1907. Un sanatorio en la periferia de Buenos Aires. Un joven doctor se embarca junto a sus colegas en una serie de experimentos que pretenden arañar el velo que separa la vida de la muerte. En el proceso, descubre la pasión en la persona de la jefa de enfermeras.
2009. Un artista consagrado en busca del tránsito estético definitivo desgrana las circunstancias que lo condujeron hasta aquí. Obsesionado en convertirse él mismo en objeto artístico, experimenta con el cuerpo más allá de cualquier límite moral razonable. En su órbita, dos figuras perturbadoras: la figura del doble y el primer amor.
La comemadre es un artificio adictivo.

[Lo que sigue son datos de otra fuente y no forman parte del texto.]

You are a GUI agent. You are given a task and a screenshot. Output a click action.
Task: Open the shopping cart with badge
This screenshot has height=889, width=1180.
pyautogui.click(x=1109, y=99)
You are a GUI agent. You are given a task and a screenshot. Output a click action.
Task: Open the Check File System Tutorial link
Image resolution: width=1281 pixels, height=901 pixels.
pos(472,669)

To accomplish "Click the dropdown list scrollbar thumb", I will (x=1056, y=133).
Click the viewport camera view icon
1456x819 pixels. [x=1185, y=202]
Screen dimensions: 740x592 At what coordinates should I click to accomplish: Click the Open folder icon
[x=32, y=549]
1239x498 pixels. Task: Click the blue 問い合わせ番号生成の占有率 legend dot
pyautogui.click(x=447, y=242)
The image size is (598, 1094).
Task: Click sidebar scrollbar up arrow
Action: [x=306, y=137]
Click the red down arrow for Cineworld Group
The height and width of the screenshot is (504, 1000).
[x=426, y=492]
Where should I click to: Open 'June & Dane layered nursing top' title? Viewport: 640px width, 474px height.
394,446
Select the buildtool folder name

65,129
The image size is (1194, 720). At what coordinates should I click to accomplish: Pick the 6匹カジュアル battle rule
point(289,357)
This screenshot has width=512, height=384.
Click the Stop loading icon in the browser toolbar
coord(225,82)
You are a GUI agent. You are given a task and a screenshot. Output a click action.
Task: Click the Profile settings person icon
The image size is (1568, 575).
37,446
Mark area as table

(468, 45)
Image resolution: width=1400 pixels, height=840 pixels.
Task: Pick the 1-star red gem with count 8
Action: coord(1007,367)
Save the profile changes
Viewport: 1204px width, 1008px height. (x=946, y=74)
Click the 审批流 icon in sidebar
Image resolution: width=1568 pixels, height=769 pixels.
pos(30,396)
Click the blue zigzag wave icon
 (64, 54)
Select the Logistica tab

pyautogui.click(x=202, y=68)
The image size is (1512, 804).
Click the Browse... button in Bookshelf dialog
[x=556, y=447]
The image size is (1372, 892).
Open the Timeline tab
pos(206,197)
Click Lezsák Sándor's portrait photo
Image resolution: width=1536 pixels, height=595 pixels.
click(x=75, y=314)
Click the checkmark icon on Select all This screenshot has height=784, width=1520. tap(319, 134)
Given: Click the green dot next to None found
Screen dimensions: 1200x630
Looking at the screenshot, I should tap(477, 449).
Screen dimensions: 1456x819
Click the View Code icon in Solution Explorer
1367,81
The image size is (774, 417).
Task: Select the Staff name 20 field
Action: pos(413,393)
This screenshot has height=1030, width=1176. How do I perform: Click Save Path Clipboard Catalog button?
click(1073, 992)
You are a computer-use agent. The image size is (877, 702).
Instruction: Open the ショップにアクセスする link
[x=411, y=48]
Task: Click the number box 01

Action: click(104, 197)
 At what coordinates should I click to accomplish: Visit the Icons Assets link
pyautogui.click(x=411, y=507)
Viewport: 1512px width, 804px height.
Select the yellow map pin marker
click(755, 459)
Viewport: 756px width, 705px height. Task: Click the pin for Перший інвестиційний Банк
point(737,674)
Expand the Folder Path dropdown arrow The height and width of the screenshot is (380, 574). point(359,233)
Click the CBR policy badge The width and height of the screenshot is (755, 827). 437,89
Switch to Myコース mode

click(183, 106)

No me atrevo a catalogarlo como novela con la ligereza con que puedo hacerlo con otros libros parecidos, ya que ambas partes, que se desarrollan con más de cien años de diferencia, se unen por una línea muy sutil (en apariencia): el descendiente de uno de los protagonistas de la primera parte, la que se desarrolla en un sanatorio inmerso en la locura de la investigación científica de principios del siglo XX, que no guarda más relación con la segunda parte, la historia de dos artistas idénticos que experimentan con el body horror.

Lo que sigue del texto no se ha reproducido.